19 Nis 2010

bahar

bu gün antakya'ya gittim. sultan sofrası'nda peynirli künefe yedim. küçük, otantik, lezzetli ve pahallı bir yerdi..

hava çok güzeldi.
şimdi samandağdayım.
mandalina ağaçlarının bembeyaz çiçekleri ve kokuları sarhoş ediyor beni. bahçeleri bölen patika yollardan yürümek, huzurun öteki yüzü olmalı... özellikle annemin düzenlediği, evimizden bile temiz, büyük mandalina bahçemize hayranım. her sabah, çayımı bahçemizim bir köşesinde içiyorum. bazen komşu bahçelerin meyve ağaçlarına dadanıyorum. bazen de çiçekler arasında kıştan kalan küçük ve geç olgunlaşan mandalinaları topluyorum. her ağaçta bulunmuyor tabi. aramak, ağacın tepesinden toplamak zor oluyor. fakat başarınca da büyük zevk duyuyorum..

çiçekler, kokular...

bu bahar diyorum, insanı yoldan çıkarır, diyorum.

3 yorum var:

endiseliperi dedi ki...

ah!... ne güzel milan.
ben rüyalarımda hep incir ağacı görürüm. çünkü bizim köyde, yamacın tepesindeki o taş konağın arkası çocukuluğumda incirlikti. bir de nar ağaçları vardı. dut da vardı. ama ben rüyalarımda hep incir ağacını görürüm. tuhaf olaylar olmaktadır rüyamda, inanılmaz!... ama, zınk!... ben farkederim ki köydeyim ve incir zamanı değildir fakat ağaçta, heyhat en tepesinde bir kocaman incir vardır, kalmış öyle. tüm rüya boyunca o tuhaf, başetmem gereken olaylar arasında o mevsimsiz incir kafama takılır.

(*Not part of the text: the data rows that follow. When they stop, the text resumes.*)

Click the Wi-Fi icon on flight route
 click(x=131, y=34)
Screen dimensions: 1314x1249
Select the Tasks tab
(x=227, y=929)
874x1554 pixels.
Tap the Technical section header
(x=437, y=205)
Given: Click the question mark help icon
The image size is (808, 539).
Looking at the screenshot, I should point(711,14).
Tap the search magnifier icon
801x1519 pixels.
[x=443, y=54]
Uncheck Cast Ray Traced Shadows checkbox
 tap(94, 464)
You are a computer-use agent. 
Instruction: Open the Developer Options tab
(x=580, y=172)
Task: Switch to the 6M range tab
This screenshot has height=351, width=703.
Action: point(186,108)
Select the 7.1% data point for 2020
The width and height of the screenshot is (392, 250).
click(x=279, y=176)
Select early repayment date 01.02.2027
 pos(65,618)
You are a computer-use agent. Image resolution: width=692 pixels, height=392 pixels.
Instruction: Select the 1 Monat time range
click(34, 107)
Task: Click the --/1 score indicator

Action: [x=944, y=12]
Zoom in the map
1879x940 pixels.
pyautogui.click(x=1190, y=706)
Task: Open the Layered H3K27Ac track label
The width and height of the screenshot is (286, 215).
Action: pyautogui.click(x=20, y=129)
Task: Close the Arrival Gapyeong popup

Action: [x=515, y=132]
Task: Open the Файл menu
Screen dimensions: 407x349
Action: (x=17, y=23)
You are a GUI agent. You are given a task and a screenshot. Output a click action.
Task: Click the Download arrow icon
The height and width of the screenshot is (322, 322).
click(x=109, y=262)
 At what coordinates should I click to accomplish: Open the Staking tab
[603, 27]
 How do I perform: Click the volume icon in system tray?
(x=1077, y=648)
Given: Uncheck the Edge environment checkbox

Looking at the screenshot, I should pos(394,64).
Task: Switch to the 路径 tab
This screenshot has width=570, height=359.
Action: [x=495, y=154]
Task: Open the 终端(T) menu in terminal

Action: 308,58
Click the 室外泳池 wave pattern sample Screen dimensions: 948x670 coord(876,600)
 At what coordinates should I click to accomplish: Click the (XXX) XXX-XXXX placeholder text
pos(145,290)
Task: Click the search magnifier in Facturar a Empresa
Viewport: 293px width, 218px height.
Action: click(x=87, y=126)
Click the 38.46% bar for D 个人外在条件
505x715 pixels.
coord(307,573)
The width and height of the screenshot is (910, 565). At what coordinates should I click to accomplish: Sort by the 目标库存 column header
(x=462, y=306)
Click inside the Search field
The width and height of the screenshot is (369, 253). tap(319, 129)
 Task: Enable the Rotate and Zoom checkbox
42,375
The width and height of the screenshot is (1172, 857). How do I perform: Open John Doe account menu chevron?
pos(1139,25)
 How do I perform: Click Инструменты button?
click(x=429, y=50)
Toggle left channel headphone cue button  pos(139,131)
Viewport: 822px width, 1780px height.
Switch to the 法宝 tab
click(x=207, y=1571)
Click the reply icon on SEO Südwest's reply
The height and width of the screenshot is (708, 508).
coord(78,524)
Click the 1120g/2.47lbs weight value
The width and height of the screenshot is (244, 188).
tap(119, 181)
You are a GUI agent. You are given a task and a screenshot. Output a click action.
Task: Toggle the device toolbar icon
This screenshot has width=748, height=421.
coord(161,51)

ablalarımdan biri mandalina ağaçlı bahçenin ortasındaki bir evde oturuyor, milan. diğeri de oralarda bir yerde ev almış.
geçen gün telefonda ikisi birden, "hadi gel, gel ama temelli gel, seni bırakmayız ki" diye cıvıldadılar. çok seviyorum onları... ne güzel olurdu aslında. gitmeyeceğim oraya elbette... gitmeyeceğim de... yapacağım şeyler için öyle yorgunum ki milan... öyle büyük kararlılık ve azim istiyor ki yapacağım şeyler... oysa istediğim şu başımı var ya iki elimin arasına alıp çiçekli bir mandalina ağacının altına bırakıp uyutmak... güç toplayıncaya kadar elbette. sonra bakarız olacaklara.

portakal, mandalina ağaçları çiçek açtığında adana'da uyanmak ne güzeldi. havada nasıl bir koku olurdu öyle. insan havayı yemek isterdi resmen.

aa dur sana şey için gelmiştim ben. doğumgünüm için kendime iki kutu cofish-caps adında hani kahverengi şişelerde olan vitaminlerden var ya, onlardan almıştım da sana da diyeyim demiştim. işte güçlendiriyor kalbi. omega 3'de var. iyi bir şey. yoo fazladan enerji vermiyor. sanırım bir de full
vitamin-mineral almak lazım.
....
çok güzel bir yazıydı bu. huzur ve sevinç veriyor insana. teşekkürler.


sevgiler.

milan dedi ki...

peri, bulunduğum yerde internet sorunum var,bloğumu güncellemekte zorlanıyorum fakat yorumunu her gördüğümde çok mutlu oluyorum..

belirttiğin ilacı buradaki eczanelerde bulamadım. belki antakya merkezde bulabilirim..

teşekkür ederim peri..

janus dedi ki...

daha çok yazsana diyecektim. ama zor sanırım. merakla bekleyeceğim.